- Interest growing in worker leave for reproductive losses
- Other laws cover miscarriage but not failed adoption, IVF
California’s new guarantee of time off from work following a miscarriage or other reproductive loss is part of a nascent movement to ensure leave for grieving and recovering would-be parents.
The new California measure (SB 848) will require businesses to grant employees up to five days off following a reproductive loss, which includes a miscarriage or stillbirth or a failed adoption, in-vitro fertilization, or surrogacy.
The law, which takes effect Jan. 1, 2024, doesn’t require that the leave be paid, but it does ban employers from retaliating against workers who take the time off.
California is the second state with a law explicitly granting reproductive loss leave for private-sector workers. Illinois enacted a similar measure last year.

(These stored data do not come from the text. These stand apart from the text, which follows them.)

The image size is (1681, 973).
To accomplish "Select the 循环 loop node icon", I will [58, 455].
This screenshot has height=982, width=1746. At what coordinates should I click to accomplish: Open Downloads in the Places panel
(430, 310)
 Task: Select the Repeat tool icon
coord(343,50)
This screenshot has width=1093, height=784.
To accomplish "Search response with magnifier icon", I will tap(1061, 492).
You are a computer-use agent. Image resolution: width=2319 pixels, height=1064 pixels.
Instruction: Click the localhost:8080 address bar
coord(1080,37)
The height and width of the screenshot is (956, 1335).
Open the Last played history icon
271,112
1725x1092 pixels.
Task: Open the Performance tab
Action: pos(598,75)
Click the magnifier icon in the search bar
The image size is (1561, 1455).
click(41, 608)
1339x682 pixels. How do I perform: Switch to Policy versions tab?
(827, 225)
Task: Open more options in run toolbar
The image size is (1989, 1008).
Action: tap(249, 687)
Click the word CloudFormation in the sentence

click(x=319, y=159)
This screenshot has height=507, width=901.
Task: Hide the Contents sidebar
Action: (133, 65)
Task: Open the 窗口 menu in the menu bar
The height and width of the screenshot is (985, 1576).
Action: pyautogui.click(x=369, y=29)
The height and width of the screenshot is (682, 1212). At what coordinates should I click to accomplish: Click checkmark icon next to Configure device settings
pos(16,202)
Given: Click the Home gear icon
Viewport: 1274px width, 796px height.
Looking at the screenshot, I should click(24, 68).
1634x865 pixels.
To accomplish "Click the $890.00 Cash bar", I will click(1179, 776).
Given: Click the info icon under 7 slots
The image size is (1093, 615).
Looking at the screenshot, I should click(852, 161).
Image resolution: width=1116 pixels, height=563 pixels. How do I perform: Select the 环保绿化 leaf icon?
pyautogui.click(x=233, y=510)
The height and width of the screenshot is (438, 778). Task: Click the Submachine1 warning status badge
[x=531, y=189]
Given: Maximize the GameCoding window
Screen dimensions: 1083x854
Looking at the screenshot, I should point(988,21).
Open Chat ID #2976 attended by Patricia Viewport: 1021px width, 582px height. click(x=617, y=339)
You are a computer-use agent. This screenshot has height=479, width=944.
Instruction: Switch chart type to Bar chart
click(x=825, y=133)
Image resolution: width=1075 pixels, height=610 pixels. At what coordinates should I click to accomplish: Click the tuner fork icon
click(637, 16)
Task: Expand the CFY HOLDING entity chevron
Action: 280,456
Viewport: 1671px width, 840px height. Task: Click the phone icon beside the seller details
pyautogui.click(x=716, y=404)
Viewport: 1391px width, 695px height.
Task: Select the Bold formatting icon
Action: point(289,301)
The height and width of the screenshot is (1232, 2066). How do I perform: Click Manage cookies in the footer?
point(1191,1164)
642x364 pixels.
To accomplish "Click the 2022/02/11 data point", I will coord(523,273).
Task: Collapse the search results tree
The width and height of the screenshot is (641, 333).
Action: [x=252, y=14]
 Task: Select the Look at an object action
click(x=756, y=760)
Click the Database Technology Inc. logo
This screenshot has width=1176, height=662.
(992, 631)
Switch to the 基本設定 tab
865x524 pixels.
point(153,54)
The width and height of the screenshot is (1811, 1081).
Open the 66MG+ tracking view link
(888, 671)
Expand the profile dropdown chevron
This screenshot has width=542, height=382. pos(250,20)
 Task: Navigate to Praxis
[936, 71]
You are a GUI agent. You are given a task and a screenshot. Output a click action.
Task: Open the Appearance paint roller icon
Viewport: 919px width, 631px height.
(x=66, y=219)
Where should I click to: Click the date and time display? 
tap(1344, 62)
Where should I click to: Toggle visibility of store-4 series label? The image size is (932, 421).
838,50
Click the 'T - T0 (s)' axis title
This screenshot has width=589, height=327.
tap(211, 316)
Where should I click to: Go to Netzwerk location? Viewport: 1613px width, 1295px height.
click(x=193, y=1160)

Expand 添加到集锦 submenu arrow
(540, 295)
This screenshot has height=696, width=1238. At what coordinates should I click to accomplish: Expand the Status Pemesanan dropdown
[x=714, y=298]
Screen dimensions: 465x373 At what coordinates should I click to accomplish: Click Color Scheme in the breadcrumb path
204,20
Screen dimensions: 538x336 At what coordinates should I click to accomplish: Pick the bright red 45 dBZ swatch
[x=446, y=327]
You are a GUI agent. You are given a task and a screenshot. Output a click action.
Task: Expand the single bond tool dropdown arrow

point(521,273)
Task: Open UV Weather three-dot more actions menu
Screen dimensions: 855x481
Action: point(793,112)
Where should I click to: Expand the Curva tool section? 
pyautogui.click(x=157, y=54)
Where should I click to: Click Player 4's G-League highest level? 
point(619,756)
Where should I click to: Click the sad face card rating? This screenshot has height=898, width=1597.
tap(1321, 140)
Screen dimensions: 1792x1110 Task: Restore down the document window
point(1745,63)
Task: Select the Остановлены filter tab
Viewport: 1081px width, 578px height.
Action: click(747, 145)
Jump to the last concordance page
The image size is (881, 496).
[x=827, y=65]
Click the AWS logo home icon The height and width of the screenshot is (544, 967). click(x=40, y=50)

Utah and a handful of cities—including Boston, Pittsburgh, and Portland, Ore.—have established similar time-off policies for state or local government employees. Some employers, such as
While California wasn’t the first state to enact reproductive loss leave, the move is likely to raise the issue’s profile and make it more likely that similar laws will spread, said Joy C. Rosenquist, an attorney at Littler Mendelson PC in Sacramento.
“We speak of California contagion all the time,” Rosenquist said. “Now that California has passed this law and put in place a framework, I do think other states are going to pick up the framework and adopt it.”
The measure passed the California legislature with largely bipartisan support, although the California Chamber of Commerce opposed language allowing up to 20 days off per year if an employee faces multiple reproductive losses.
California businesses already struggle to maintain sufficient staffing, and this new law adds to the state’s already long list of guaranteed types of employee leave, the Chamber said in comments published in a Senate staff analysis.
California last year also became one of few states to require employers to grant bereavement leave for employees when a family member dies. Bereavement is another type of leave that’s generating more discussion of late, yet hasn’t received protection in many states, said Molly Weston Williamson, senior fellow at the Center for American Progress.
“It’s a fairly short list,” she said, noting Colorado, Illinois, Oregon, and Washington state as a few others mandating some form of bereavement leave in private-sector workplaces.
Existing Coverage
Although leave laws explicitly aimed at reproductive losses are unusual, existing state and federal laws cover at least some of the same circumstances, Williamson said.
A birthing parent who suffers a miscarriage could take leave as a disability accommodation under the Pregnant Workers Fairness Act, she said. And the federal Family and Medical Leave Act ensures time off while a worker is recovering from their own serious medical condition or caring for a family member who’s recovering, and miscarriages and stillbirths could qualify.
“California’s specific kind of new law is fairly unusual,” Williamson said. “However, those kinds of specific focused laws aren’t the only ways workers might get relevant protections.”
Workers who suffer a miscarriage or stillbirth also likely would be covered by state and local paid sick time laws, as well as state paid family and medical leave laws.
But those measures generally wouldn’t guarantee time off for events such as a failed adoption, surrogacy, or in-vitro fertilization. That’s a key difference for the new laws in California and Illinois, said Sherry Leiwant, co-founder and co-president of A Better Balance, a policy group that advocates for paid leave laws and other worker protections.
“People have different ways of having children, and whenever there is a failure people should have leave to take care of that,” she said.
Abortion Uncertainty
How abortion will be treated under reproductive loss leave policies remains an open question. The California law doesn’t specifically include it in the list of events that would qualify.
“The new law is silent on whether abortion is covered,” said Christina Anton, an attorney with Fisher & Phillips LLP in Sacramento. “As drafted, the term ‘reproductive loss event’ is defined to mean a failed adoption, failed surrogacy, miscarriage, stillbirth, or unsuccessful assisted reproduction.”
Some employers have specifically included time off following an abortion. Portland’s policy for its city government employees, for instance, has a list of covered events that includes “termination, irrespective of whether deemed medically necessary.”
Potential abortion-related employment benefits have drawn criticism lately from anti-abortion advocates. In particular, they took aim at the US Equal Employment Opportunity Commission after it included abortion-related protections in its draft regulations implementing the Pregnant Workers Fairness Act.
While the California statute doesn’t appear to cover abortions, other state and federal laws likely do ensure that workers who have an abortion have time off afterward to recover, Rosenquist said.
“If you look at the definitions and the statute, it’s all geared toward an unsuccessful attempt at reproduction or adoption,” she said.